Eignung für das Beamtenverhältnis

VG München, Beschluss vom 14.03.2025 – M5 E 25.962

Sachverhalt:

Die Antragstellerin bewarb sich um die Zulassung zum Vorbereitungsdienst für das Lehramt an Gymnasien, vorrangig im Beamtenverhältnis auf Widerruf. Das Kultusministerium lehnte die Zulassung ab, da die Antragstellerin durch ihre Beteiligung an linksextremistisch eingestuften Gruppen sowie durch öffentliche Äußerungen Zweifel an ihrer charakterlichen Eignung aufkommen lasse. Das Landesamt für Verfassungsschutz verwies auf mehrere Aktivitäten der Antragstellerin im Umfeld der Gruppe OAKTM sowie auf Posts in sozialen Medien, in denen sie u.a. Gewalt gegen Sachen billigte und sich nicht eindeutig von Gewalt gegen Personen distanzierte. Zudem laufen gegen sie zwei Strafverfahren wegen Widerstands gegen Vollstreckungsbeamte und Sachbeschädigung. Die Antragstellerin argumentierte, es liege eine unzulässige Einschränkung ihrer Berufsfreiheit vor und beantragte einstweiligen Rechtsschutz.

Entscheidung:

Das Verwaltungsgericht München lehnte den Antrag auf vorläufige Zulassung zum Vorbereitungsdienst ab. Es sah die Einschätzung des Kultusministeriums, die Antragstellerin sei charakterlich nicht geeignet, als rechtlich nicht zu beanstanden an. Maßgeblich waren u.a. die Billigung von Straftaten, die fehlende klare Distanzierung von Gewalt gegen Personen sowie die Teilnahme an Aktionen verfassungsfeindlicher Gruppierungen. Auch eine Einstellung im Angestelltenverhältnis kam nicht in Betracht, da dieselben Eignungsanforderungen gelten. Das Gericht betonte, dass der Schutzraum Schule und das besondere Vertrauen in Lehrkräfte eine klare Verfassungstreue erfordern – diesem Anspruch genüge die Antragstellerin nach Würdigung aller Umstände nicht.
------------------------------------------------------------
# Aufgaben zur Übung:
• a. Wegen welcher Vorwürfe laufen laut dem Beschluss zur Eignung für das Beamtenverhältnis Strafverfahren gegen die Antragstellerin?
• b. Setze den Text über den Beschluss zur Eignung für das Beamtenverhältnis im Anschluss an seinen letzten Satz fort.

# Gespeicherte Daten:
------------------------------------------------------------
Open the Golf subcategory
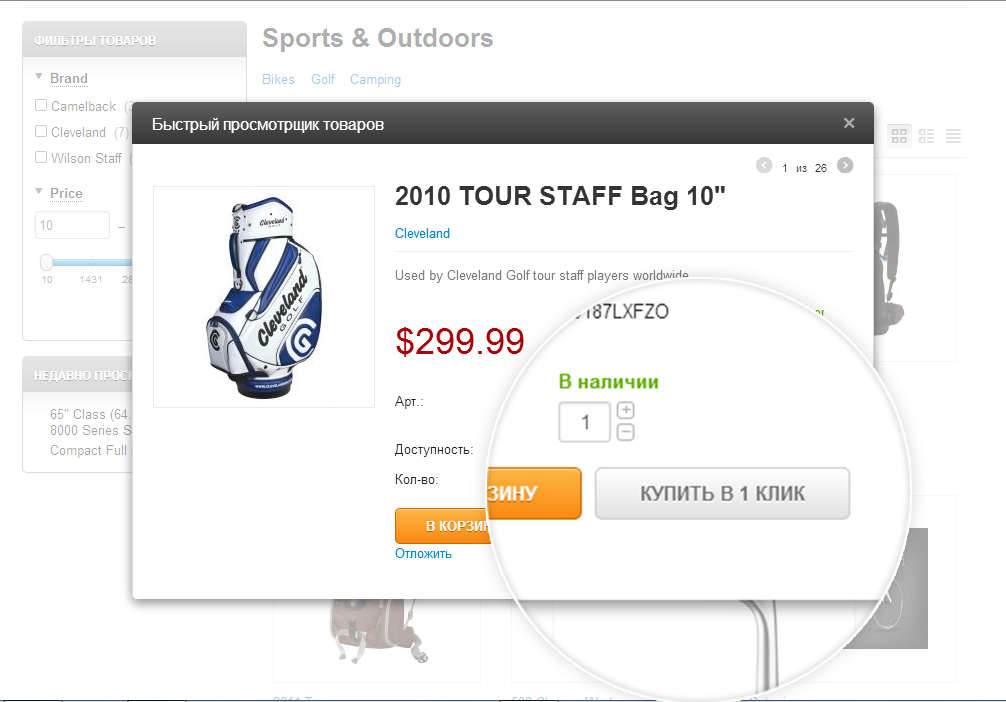1006x702 pixels. pyautogui.click(x=323, y=79)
------------------------------------------------------------
# Ausgaben in Reihenfolge:
• a. Wegen Widerstands gegen Vollstreckungsbeamte und wegen Sachbeschädigung.

• b.
Schulrecht

Schulausschluss aufgrund von Fehlverhalten des Schülers

VGH München Beschluss vom 13.02.2025 – 7 CS 24.2156

Sachverhalt:
Die Eltern eines Schülers der 6. Jahrgangsstufe wandten sich gegen den vorläufigen Ausschluss ihres Sohnes vom Schulbesuch durch die Schulleitung. Der Ausschluss folgte auf einen Vorfall, bei dem der Schüler aus Wut einen Stuhl in Richtung seiner Mitschüler warf und einen weiteren Wurf nur durch das Eingreifen einer Lehrkraft verhinderte. Zuvor waren bereits mehrfach Ordnungsmaßnahmen wegen körperlicher Übergriffe und aggressiven Verhaltens gegen den Schüler verhängt worden. Die Schulleitung bestätigte den sofortigen Ausschluss mündlich und anschließend schriftlich auf Grundlage von Art. 87 Abs. 1 BayEUG. Die Eltern beantragten erfolglos die Wiederherstellung der aufschiebenden Wirkung ihrer Klage gegen diese Maßnahme.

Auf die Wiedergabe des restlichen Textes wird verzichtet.